Stored rows →

※ ※ ※

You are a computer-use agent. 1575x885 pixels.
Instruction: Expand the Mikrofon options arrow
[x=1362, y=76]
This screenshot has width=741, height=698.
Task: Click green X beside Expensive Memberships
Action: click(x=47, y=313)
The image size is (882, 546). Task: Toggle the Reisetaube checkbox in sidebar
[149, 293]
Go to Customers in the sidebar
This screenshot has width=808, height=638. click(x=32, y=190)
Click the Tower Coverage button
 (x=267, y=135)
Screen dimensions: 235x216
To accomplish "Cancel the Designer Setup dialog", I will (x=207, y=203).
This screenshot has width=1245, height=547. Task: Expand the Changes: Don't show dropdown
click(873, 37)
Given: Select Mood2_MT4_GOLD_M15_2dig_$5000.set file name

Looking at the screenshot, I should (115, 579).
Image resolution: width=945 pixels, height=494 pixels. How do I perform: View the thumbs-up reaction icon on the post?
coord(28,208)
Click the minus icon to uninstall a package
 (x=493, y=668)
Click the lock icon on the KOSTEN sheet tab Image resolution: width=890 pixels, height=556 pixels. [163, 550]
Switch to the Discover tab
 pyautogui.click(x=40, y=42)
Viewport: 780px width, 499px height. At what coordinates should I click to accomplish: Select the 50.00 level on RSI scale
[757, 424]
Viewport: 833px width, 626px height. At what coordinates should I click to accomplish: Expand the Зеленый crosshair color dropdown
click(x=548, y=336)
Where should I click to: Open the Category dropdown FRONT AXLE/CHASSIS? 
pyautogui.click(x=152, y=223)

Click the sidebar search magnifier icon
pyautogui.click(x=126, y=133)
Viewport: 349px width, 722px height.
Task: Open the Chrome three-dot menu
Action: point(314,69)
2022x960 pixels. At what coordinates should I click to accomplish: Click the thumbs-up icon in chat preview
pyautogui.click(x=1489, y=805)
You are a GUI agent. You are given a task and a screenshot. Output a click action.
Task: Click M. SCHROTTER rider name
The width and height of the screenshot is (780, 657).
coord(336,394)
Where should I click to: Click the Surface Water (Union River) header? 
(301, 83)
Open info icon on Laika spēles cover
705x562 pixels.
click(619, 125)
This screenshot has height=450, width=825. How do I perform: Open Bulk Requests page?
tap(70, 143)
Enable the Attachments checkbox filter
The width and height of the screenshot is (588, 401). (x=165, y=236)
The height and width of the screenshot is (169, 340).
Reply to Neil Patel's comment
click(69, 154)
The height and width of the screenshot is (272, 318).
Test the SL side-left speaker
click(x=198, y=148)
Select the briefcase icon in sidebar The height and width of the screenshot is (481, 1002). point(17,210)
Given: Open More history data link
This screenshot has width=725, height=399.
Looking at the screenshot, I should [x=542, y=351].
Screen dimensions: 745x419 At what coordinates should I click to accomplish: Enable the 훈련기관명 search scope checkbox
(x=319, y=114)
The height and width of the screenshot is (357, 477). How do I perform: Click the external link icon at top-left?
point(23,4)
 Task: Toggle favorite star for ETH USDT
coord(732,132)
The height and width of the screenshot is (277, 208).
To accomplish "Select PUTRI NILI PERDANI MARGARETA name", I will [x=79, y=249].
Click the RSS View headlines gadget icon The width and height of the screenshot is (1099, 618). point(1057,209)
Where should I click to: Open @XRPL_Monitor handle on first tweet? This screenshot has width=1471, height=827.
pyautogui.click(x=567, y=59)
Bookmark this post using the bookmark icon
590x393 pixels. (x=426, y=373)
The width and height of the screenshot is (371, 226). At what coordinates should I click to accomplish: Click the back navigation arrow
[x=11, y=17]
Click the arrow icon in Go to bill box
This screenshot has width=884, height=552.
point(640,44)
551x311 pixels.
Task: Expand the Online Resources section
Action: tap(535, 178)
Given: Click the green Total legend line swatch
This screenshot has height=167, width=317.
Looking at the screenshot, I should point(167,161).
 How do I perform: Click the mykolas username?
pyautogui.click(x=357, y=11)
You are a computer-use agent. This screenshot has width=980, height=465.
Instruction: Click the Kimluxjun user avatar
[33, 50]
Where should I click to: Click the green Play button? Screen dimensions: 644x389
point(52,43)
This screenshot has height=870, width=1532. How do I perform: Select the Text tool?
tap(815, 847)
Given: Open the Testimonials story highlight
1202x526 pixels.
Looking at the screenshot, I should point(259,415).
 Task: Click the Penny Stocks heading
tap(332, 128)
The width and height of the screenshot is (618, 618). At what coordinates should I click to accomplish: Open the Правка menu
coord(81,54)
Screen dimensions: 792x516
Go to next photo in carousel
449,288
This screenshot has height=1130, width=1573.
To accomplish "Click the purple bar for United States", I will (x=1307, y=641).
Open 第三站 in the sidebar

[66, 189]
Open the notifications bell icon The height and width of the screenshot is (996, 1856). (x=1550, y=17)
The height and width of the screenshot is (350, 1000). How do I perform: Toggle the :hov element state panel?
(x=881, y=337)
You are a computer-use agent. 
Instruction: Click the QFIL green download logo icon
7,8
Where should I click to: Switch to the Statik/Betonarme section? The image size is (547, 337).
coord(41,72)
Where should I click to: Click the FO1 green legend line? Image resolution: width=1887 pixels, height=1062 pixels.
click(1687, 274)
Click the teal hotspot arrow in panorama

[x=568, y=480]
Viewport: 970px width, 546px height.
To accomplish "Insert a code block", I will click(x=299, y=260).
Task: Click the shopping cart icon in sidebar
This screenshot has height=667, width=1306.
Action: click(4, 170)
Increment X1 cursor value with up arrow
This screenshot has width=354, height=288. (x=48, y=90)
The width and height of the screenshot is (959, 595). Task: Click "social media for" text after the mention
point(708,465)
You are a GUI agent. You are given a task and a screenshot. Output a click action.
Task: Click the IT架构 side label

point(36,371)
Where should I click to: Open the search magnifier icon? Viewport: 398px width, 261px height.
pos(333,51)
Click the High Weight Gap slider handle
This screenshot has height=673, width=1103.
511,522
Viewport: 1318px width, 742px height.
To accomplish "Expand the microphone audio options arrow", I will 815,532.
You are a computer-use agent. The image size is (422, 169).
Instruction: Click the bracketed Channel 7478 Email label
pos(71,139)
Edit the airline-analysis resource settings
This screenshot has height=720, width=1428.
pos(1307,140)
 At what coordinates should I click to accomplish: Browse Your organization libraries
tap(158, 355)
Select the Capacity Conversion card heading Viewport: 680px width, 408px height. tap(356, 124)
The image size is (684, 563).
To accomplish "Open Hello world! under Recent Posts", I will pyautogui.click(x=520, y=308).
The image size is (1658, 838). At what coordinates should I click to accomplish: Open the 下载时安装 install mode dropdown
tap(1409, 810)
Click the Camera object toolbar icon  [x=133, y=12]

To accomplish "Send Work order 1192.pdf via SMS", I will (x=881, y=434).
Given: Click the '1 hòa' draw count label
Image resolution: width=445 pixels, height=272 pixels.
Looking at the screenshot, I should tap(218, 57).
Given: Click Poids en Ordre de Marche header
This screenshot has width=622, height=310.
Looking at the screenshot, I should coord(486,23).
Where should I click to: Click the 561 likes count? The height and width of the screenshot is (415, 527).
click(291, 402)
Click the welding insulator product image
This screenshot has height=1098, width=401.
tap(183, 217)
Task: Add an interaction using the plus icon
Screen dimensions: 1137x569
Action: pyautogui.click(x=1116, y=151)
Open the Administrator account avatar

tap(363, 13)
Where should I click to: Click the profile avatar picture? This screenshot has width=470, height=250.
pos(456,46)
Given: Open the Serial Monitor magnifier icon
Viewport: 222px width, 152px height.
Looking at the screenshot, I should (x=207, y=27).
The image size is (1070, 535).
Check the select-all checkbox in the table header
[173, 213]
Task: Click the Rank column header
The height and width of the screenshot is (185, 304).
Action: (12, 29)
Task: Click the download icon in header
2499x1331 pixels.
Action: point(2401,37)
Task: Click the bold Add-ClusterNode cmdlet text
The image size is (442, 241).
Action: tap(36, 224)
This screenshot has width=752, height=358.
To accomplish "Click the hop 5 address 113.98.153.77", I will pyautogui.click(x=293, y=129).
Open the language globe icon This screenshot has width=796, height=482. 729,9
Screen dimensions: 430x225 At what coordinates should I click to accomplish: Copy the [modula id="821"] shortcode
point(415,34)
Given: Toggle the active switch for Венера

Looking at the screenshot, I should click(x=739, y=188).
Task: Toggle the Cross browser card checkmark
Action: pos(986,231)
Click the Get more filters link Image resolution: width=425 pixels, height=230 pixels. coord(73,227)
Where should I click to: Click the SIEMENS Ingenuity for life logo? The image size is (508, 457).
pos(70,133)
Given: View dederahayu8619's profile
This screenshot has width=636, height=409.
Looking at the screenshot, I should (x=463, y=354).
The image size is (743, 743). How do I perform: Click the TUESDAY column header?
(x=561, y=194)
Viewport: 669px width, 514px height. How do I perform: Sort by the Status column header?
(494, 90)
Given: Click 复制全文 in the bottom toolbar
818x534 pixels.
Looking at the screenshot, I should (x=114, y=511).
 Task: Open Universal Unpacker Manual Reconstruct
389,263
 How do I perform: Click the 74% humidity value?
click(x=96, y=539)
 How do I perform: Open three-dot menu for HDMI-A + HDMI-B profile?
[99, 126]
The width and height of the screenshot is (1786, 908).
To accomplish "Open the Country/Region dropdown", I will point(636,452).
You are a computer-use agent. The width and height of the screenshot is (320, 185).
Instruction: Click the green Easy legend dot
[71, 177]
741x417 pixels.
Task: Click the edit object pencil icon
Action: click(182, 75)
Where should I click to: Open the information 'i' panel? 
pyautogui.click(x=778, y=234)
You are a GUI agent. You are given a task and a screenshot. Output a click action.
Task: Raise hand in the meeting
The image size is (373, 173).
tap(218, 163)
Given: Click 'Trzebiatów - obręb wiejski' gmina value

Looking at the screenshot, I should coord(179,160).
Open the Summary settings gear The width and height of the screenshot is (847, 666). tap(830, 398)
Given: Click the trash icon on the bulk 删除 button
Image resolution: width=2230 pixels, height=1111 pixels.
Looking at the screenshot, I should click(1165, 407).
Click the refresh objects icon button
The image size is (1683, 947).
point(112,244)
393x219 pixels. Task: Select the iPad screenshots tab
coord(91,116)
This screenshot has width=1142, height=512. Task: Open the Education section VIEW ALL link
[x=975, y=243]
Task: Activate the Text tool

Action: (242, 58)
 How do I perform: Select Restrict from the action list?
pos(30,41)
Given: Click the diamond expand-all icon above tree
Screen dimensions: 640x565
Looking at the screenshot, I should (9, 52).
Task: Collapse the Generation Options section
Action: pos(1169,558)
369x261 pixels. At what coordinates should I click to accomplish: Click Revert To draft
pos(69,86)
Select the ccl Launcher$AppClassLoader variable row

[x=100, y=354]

※ ※ ※

Lay out the lines of the material above as a JSON list of strings, one string per line with blank lines omitted, from the line with "Given: Click the green" up to and including the line with "Action: click(4, 170)".

Full response →
[
  "Given: Click the green Total legend line swatch",
  "This screenshot has height=167, width=317.",
  "Looking at the screenshot, I should point(167,161).",
  " How do I perform: Click the mykolas username?",
  "pyautogui.click(x=357, y=11)",
  "You are a computer-use agent. This screenshot has width=980, height=465.",
  "Instruction: Click the Kimluxjun user avatar",
  "[33, 50]",
  "Where should I click to: Click the green Play button? Screen dimensions: 644x389",
  "point(52,43)",
  "This screenshot has height=870, width=1532. How do I perform: Select the Text tool?",
  "tap(815, 847)",
  "Given: Open the Testimonials story highlight",
  "1202x526 pixels.",
  "Looking at the screenshot, I should point(259,415).",
  " Task: Click the Penny Stocks heading",
  "tap(332, 128)",
  "The width and height of the screenshot is (618, 618). At what coordinates should I click to accomplish: Open the Правка menu",
  "coord(81,54)",
  "Screen dimensions: 792x516",
  "Go to next photo in carousel",
  "449,288",
  "This screenshot has height=1130, width=1573.",
  "To accomplish \"Click the purple bar for United States\", I will (x=1307, y=641).",
  "Open 第三站 in the sidebar",
  "[66, 189]",
  "Open the notifications bell icon The height and width of the screenshot is (996, 1856). (x=1550, y=17)",
  "The height and width of the screenshot is (350, 1000). How do I perform: Toggle the :hov element state panel?",
  "(x=881, y=337)",
  "You are a computer-use agent. ",
  "Instruction: Click the QFIL green download logo icon",
  "7,8",
  "Where should I click to: Switch to the Statik/Betonarme section? The image size is (547, 337).",
  "coord(41,72)",
  "Where should I click to: Click the FO1 green legend line? Image resolution: width=1887 pixels, height=1062 pixels.",
  "click(1687, 274)",
  "Click the teal hotspot arrow in panorama",
  "[x=568, y=480]",
  "Viewport: 970px width, 546px height.",
  "To accomplish \"Insert a code block\", I will click(x=299, y=260).",
  "Task: Click the shopping cart icon in sidebar",
  "This screenshot has height=667, width=1306.",
  "Action: click(4, 170)"
]